The Debt Burden, Continued

Michael Stephens | October 18, 2012

This old post on the question of how to make sense of the claim that government debt places a net “burden” on future generations—the question of whether there’s an economic case to be made that supports the common claim that today’s public debt levels are an immoral burden on our children and grandchildren—generated a fair amount of discussion here.  The issue has been revived again in a recent back-and-forth that some of our readers might find interesting.  The latest round began with a post by Dean Baker, who said this:

A moment’s reflection shows why the debt is not a measure of inter-generational equity. At some point everyone alive today will be dead. At that point, the bonds that comprise the debt will be held entirely by our children or grandchildren. The debt will be an asset for the members of future generations that hold these bonds. This can raise distributional issues within a generation. For example, if Bill Gates’ grandchildren own the entire U.S. debt there will be important within generation distributional consequences, however this says nothing about inter-generational distribution. …

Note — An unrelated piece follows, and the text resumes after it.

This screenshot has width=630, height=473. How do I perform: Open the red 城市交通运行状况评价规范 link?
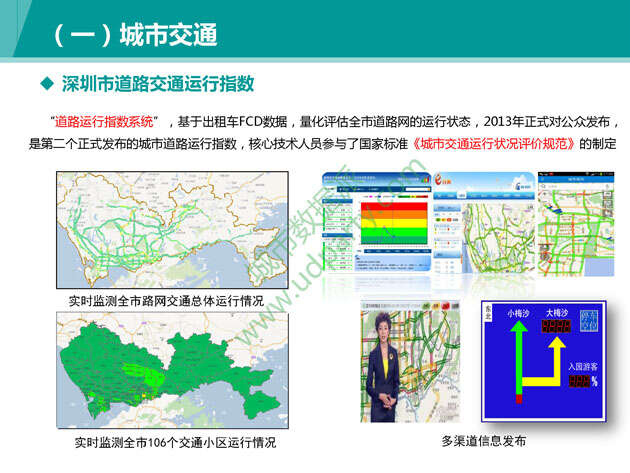tap(492, 144)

As a generational matter, we pass a whole economy, society and environment to our children. Unless we have given them a really bad education, they would be crazy to opt for a government with a lower national debt in exchange for a weaker economy, a worse infrastructure or more damaged environment.

Nick Rowe took exception, kicking off the discussion here.  Brad DeLong responded to Rowe here; Mark Thoma responded here; and Baker responded here and here. Paul Krugman also weighed in, and then addressed the particular issue of foreign ownership of debt.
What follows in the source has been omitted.